* [TASK DETAILS]: Search the listing for "target" and copy every line where it appears.

* [DATA EXTRACTS]:
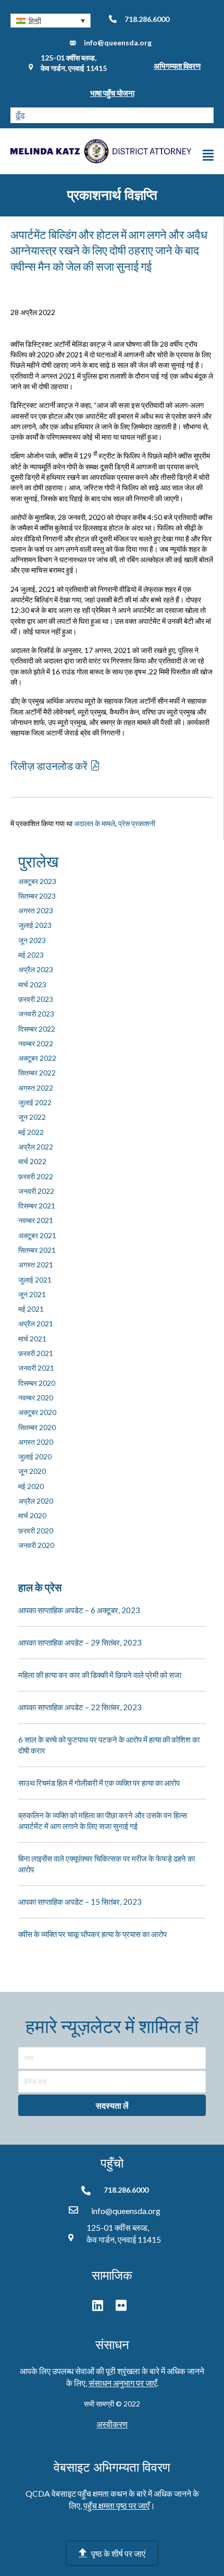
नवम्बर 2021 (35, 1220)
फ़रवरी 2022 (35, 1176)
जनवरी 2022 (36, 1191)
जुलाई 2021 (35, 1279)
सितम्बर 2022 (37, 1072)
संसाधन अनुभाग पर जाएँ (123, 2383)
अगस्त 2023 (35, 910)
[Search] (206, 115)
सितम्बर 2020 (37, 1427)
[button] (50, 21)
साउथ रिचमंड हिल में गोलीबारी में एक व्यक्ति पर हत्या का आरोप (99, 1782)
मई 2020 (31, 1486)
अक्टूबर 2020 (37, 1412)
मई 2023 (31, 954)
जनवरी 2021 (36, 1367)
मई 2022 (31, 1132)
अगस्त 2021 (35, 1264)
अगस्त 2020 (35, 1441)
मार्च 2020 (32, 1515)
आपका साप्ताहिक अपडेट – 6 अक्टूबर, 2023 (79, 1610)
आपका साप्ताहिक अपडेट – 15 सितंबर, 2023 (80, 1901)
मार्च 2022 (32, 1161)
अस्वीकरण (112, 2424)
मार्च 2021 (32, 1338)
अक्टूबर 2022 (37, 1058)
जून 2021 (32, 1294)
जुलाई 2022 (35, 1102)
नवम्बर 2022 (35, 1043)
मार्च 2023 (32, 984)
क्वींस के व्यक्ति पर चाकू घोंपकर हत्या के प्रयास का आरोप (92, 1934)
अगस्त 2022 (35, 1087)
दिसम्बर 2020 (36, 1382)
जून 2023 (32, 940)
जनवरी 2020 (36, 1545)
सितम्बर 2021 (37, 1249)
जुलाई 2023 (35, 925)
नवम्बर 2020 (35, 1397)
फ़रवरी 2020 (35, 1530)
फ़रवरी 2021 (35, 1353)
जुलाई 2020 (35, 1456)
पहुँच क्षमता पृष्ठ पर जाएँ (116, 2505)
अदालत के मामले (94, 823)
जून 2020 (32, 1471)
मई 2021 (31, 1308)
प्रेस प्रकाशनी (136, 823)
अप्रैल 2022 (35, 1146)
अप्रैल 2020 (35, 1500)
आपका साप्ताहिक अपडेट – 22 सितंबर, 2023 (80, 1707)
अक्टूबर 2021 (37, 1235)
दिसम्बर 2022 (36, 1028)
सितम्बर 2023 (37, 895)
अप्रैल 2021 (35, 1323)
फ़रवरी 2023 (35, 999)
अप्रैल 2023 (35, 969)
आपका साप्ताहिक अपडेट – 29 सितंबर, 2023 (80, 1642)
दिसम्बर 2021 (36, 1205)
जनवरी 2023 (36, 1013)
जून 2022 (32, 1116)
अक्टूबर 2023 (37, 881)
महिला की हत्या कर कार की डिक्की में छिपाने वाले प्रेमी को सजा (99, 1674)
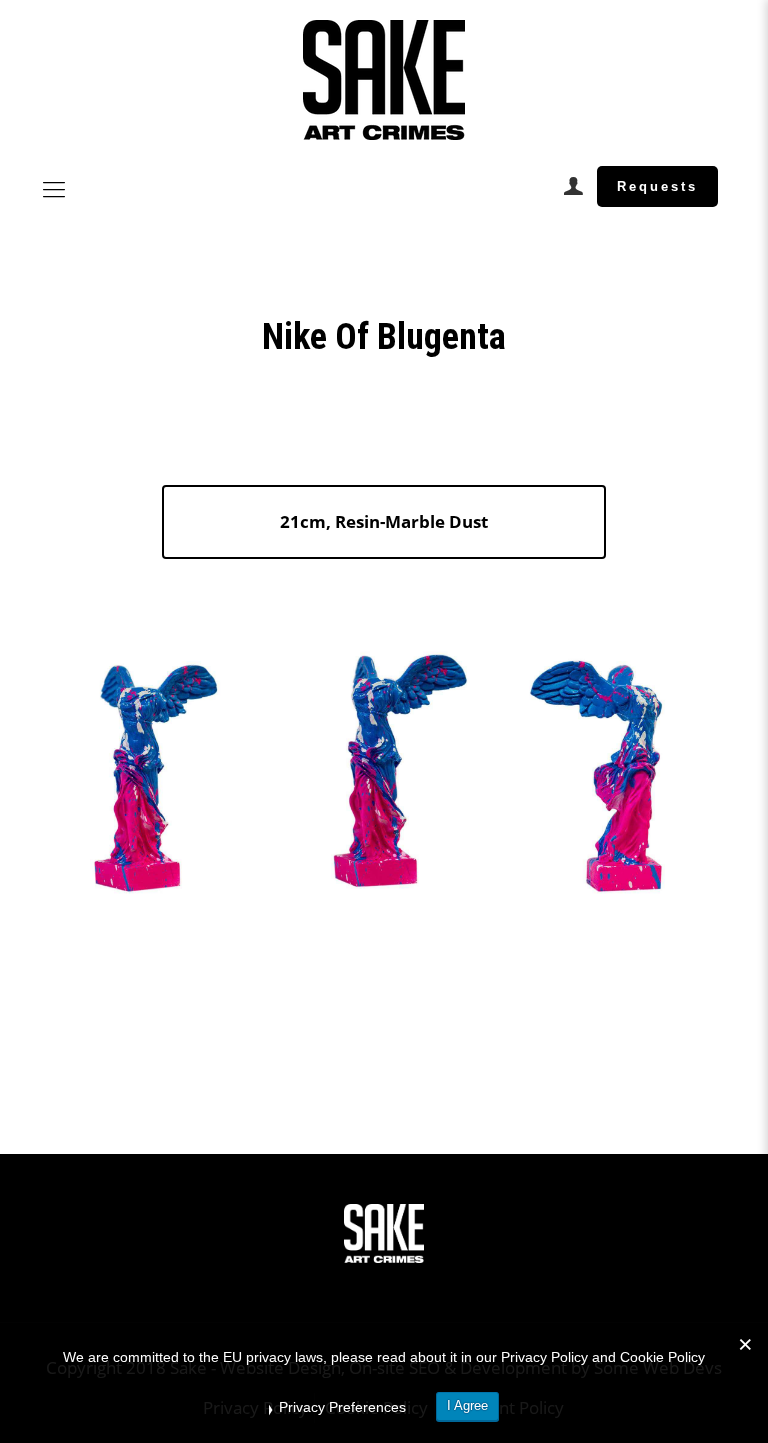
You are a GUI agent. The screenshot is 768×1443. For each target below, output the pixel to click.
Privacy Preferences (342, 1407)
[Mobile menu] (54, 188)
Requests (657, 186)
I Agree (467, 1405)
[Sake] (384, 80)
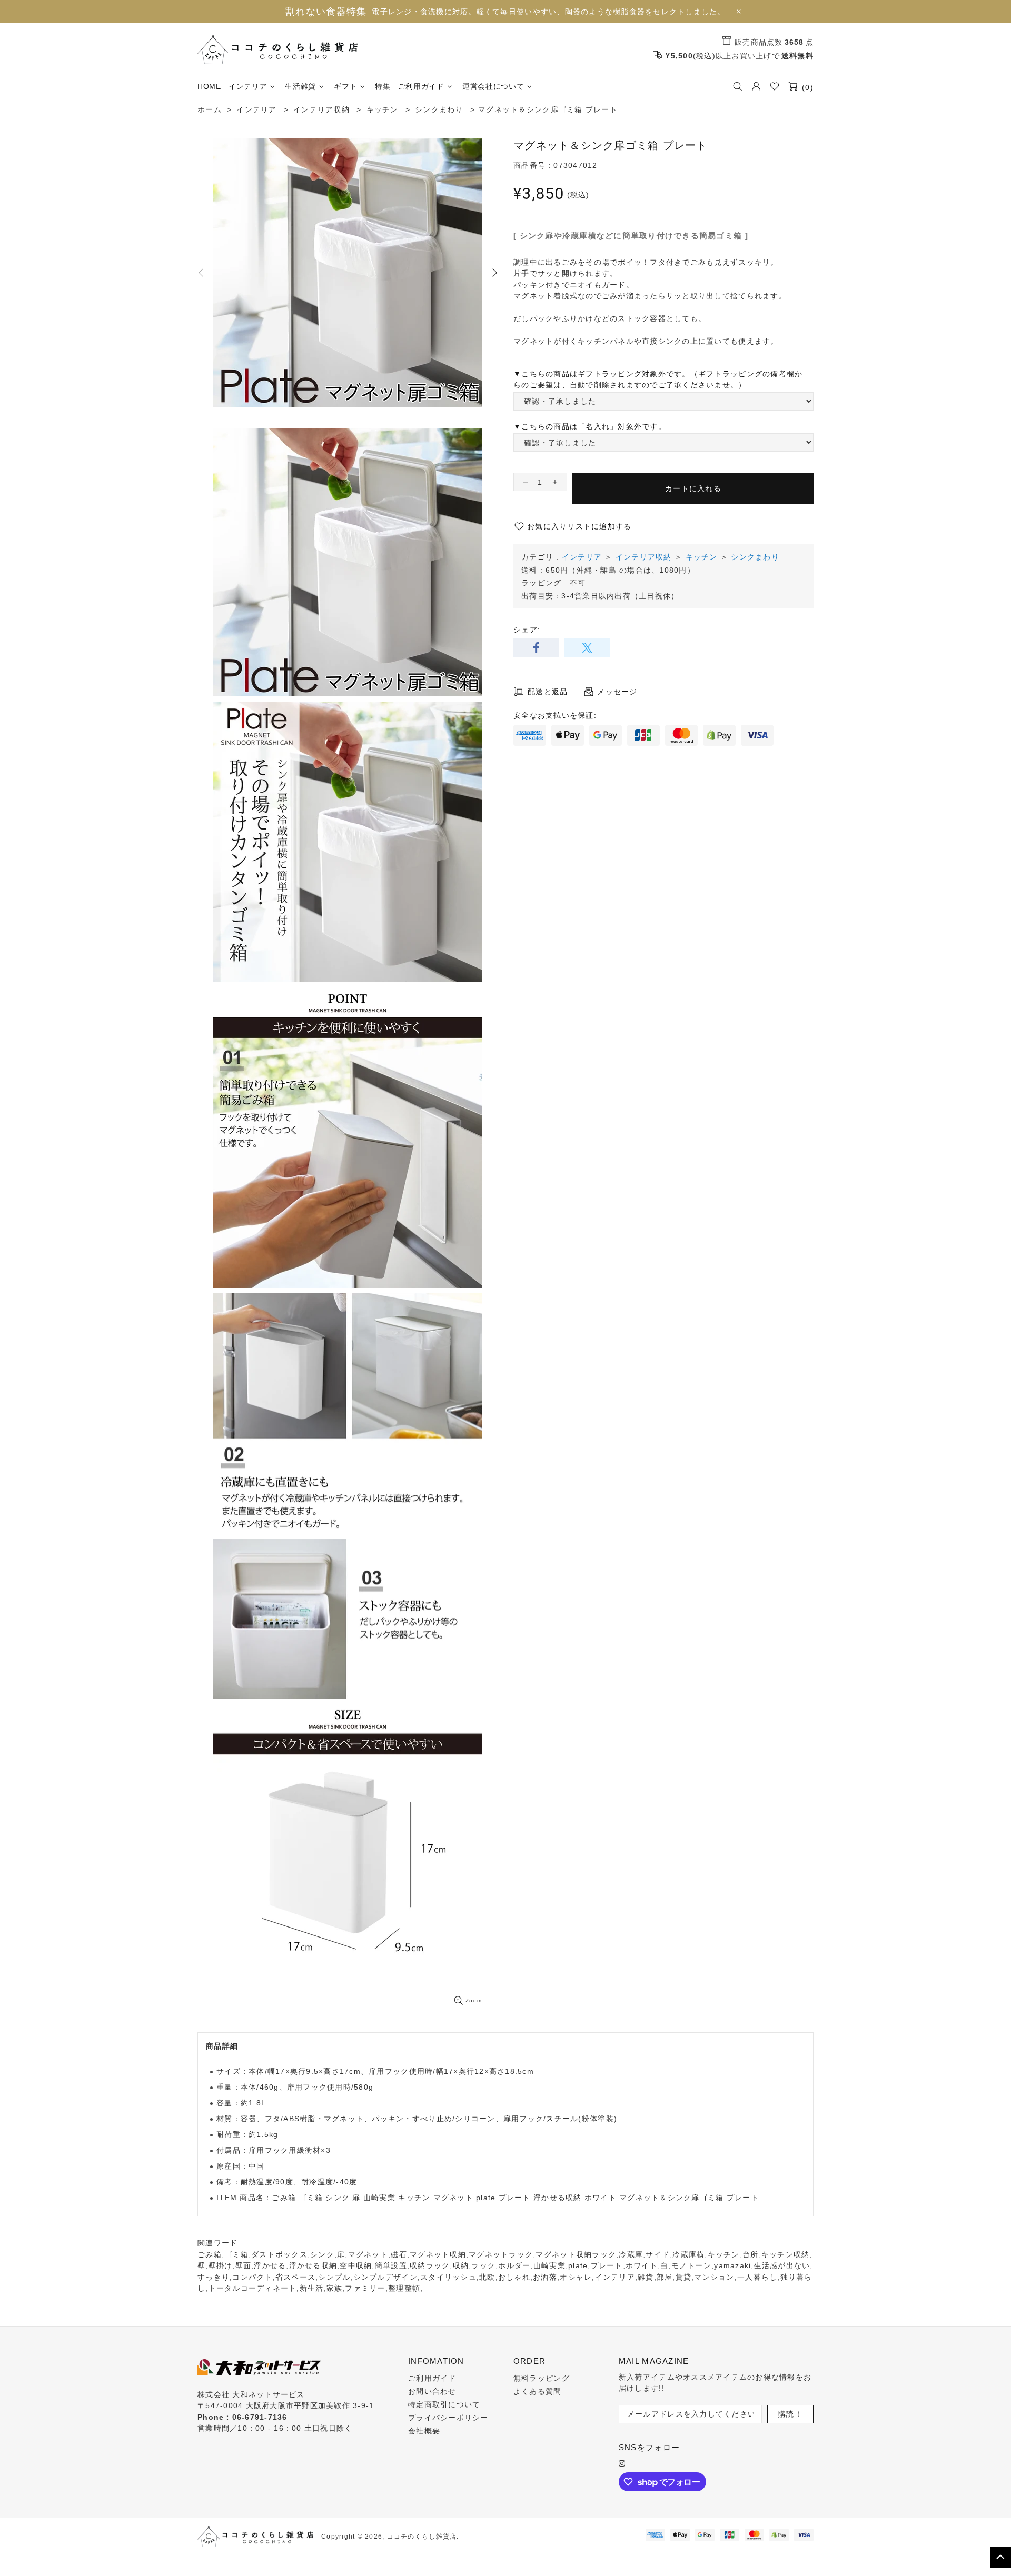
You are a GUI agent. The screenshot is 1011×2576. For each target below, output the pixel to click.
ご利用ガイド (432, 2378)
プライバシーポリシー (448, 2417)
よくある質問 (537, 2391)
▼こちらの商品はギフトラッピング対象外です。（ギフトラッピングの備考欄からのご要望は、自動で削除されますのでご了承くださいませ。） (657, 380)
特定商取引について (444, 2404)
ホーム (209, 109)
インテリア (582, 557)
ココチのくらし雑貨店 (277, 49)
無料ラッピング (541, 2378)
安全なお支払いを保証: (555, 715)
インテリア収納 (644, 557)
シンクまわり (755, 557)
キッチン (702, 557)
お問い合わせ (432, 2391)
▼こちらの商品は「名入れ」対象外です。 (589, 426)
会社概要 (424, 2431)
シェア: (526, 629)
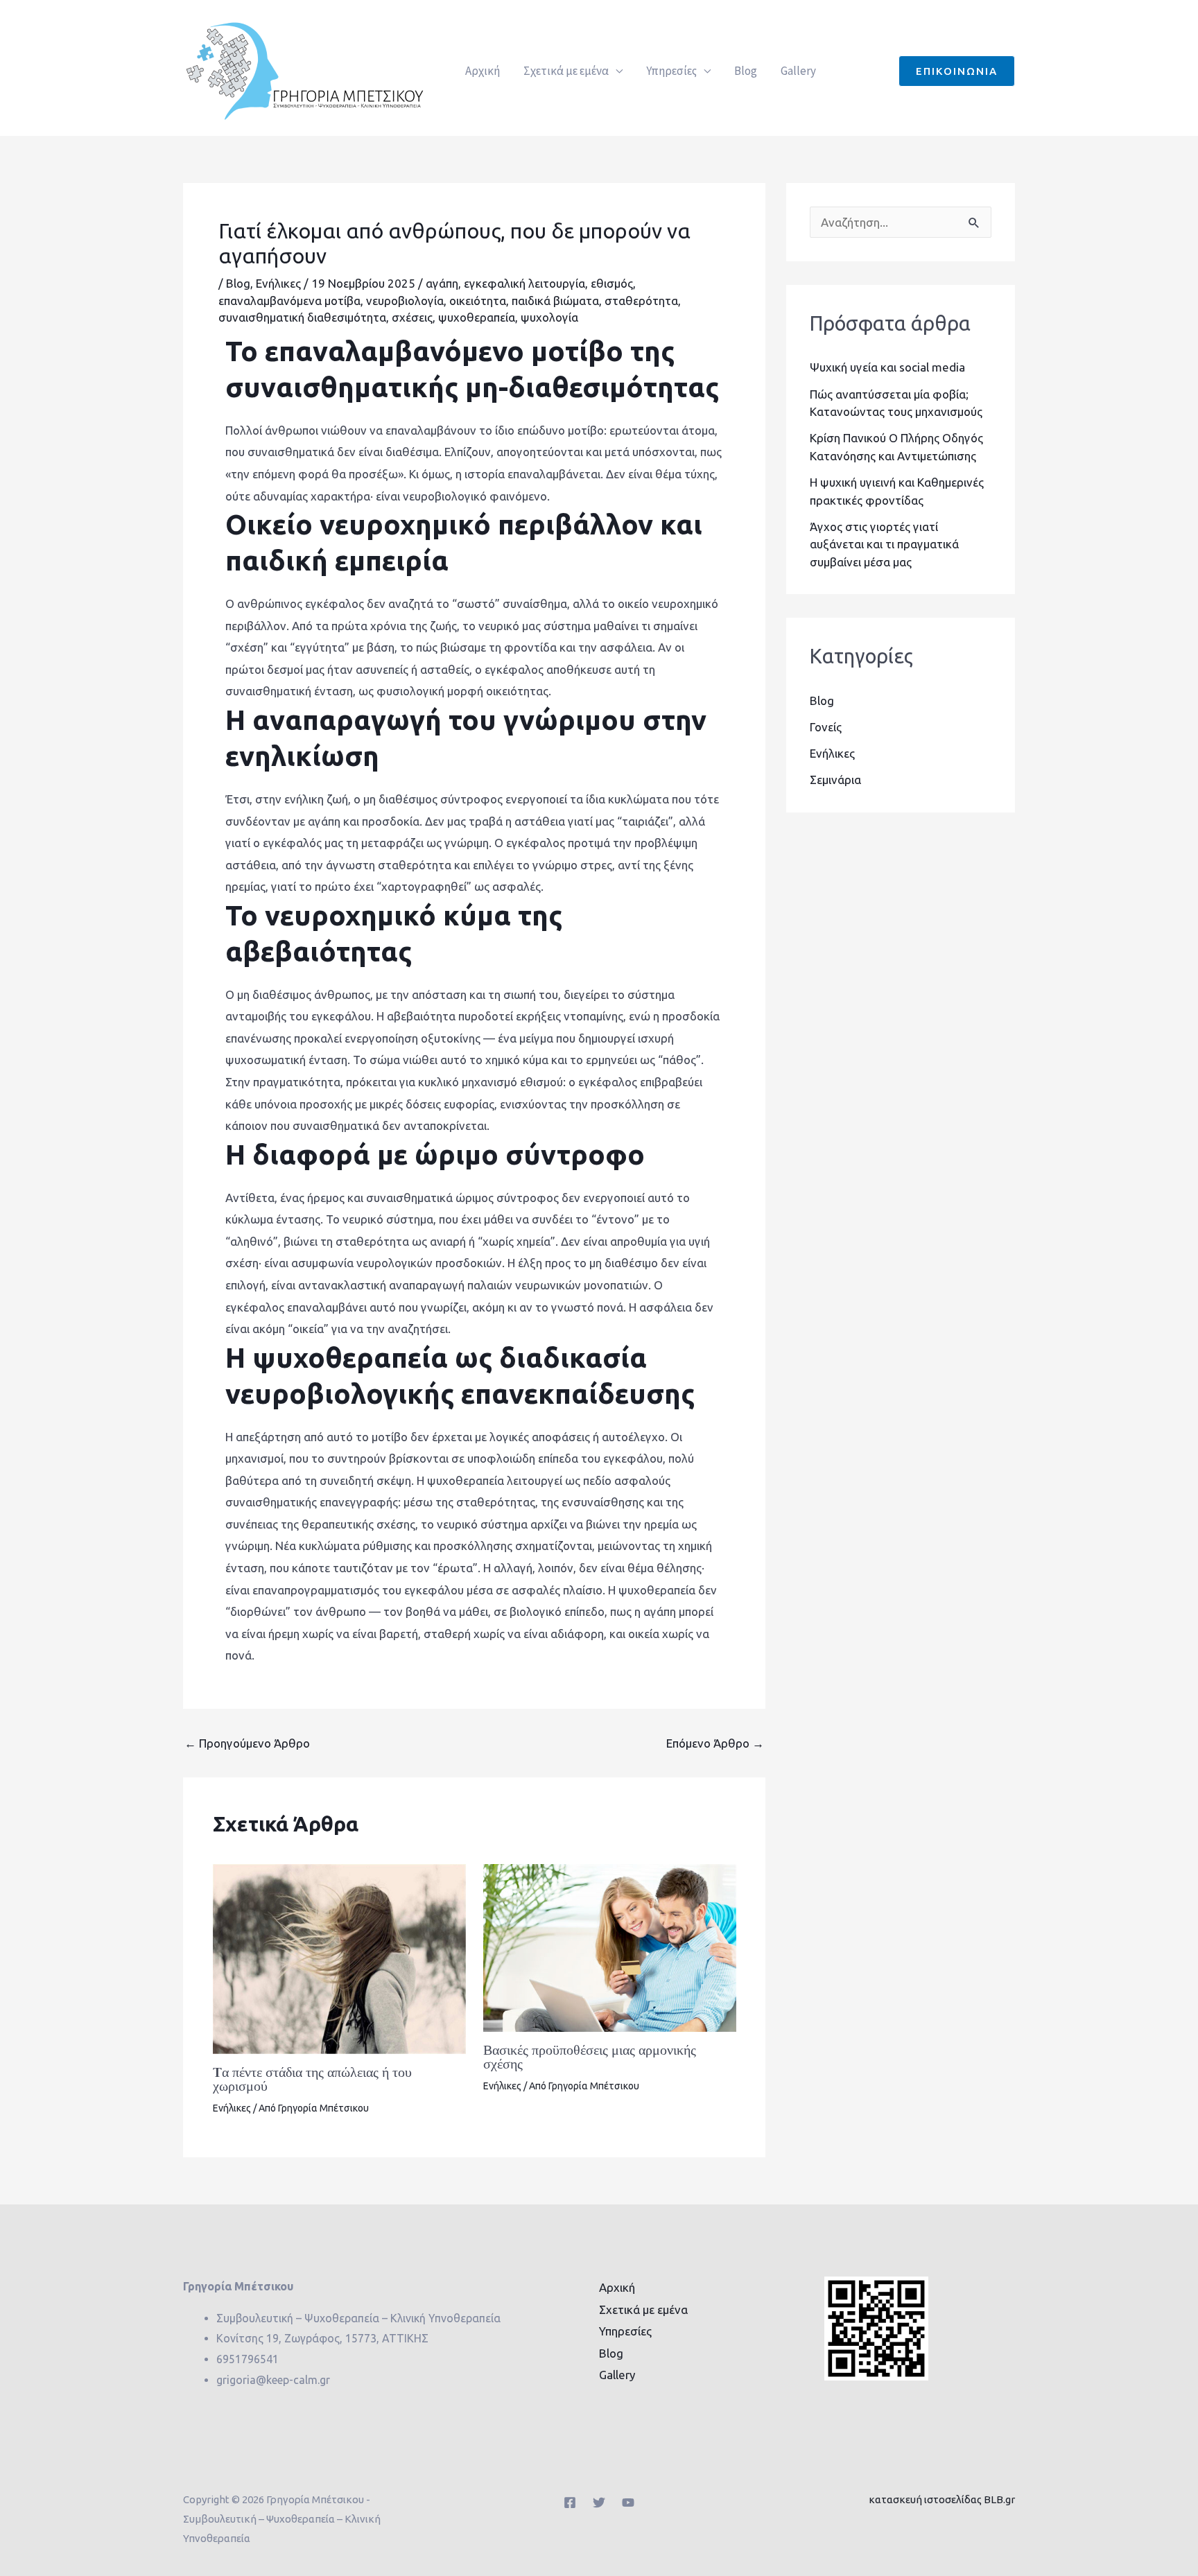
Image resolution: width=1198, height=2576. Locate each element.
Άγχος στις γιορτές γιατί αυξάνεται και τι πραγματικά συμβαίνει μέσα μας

* [OUTPUT FOR THIS TASK]:
You are a GUI agent. The screenshot is 768×1443. For each target below, output the pixel to click.
You are a GUI agent. The screenshot is 1011×2576. For each target below, output the pixel to click.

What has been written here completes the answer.